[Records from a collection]
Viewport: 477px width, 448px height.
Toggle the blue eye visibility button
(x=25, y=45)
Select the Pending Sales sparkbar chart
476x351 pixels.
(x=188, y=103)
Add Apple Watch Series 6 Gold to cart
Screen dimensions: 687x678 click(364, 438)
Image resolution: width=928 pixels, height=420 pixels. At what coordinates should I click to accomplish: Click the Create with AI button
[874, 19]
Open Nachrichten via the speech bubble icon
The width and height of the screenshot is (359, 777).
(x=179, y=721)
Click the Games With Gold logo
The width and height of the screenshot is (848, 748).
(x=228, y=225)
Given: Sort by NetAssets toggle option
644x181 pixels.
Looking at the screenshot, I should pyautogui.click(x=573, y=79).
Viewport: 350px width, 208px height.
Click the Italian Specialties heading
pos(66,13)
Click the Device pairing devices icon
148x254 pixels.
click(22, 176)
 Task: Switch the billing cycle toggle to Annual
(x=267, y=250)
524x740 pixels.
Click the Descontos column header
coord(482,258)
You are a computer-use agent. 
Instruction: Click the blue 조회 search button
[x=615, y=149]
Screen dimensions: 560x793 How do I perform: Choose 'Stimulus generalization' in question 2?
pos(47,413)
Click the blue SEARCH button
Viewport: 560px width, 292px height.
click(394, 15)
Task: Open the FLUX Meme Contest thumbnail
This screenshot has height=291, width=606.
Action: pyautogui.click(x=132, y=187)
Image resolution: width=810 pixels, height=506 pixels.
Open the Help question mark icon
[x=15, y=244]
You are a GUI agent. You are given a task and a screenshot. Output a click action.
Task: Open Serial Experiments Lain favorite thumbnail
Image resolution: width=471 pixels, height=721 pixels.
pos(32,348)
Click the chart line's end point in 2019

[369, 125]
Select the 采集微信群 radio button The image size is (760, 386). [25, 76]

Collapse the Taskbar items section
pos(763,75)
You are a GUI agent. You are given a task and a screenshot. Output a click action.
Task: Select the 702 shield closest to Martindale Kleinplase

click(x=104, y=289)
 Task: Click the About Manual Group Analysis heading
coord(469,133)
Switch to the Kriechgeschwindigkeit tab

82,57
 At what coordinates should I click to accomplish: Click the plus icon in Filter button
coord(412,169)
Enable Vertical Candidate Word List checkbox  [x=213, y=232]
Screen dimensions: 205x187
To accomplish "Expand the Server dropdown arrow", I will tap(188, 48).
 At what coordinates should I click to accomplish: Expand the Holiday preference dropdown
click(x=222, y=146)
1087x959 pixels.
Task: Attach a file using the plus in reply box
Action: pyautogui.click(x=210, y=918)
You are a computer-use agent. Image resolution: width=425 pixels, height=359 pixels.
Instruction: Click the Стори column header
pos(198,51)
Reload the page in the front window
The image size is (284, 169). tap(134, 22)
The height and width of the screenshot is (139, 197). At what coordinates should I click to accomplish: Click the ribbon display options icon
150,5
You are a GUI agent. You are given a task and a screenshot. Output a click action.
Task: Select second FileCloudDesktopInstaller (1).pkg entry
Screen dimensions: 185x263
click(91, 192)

Description of the task
All lines in the data that contain the word "thumbnail" should be copied.

Task solution
Task: Open the FLUX Meme Contest thumbnail
Task: Open Serial Experiments Lain favorite thumbnail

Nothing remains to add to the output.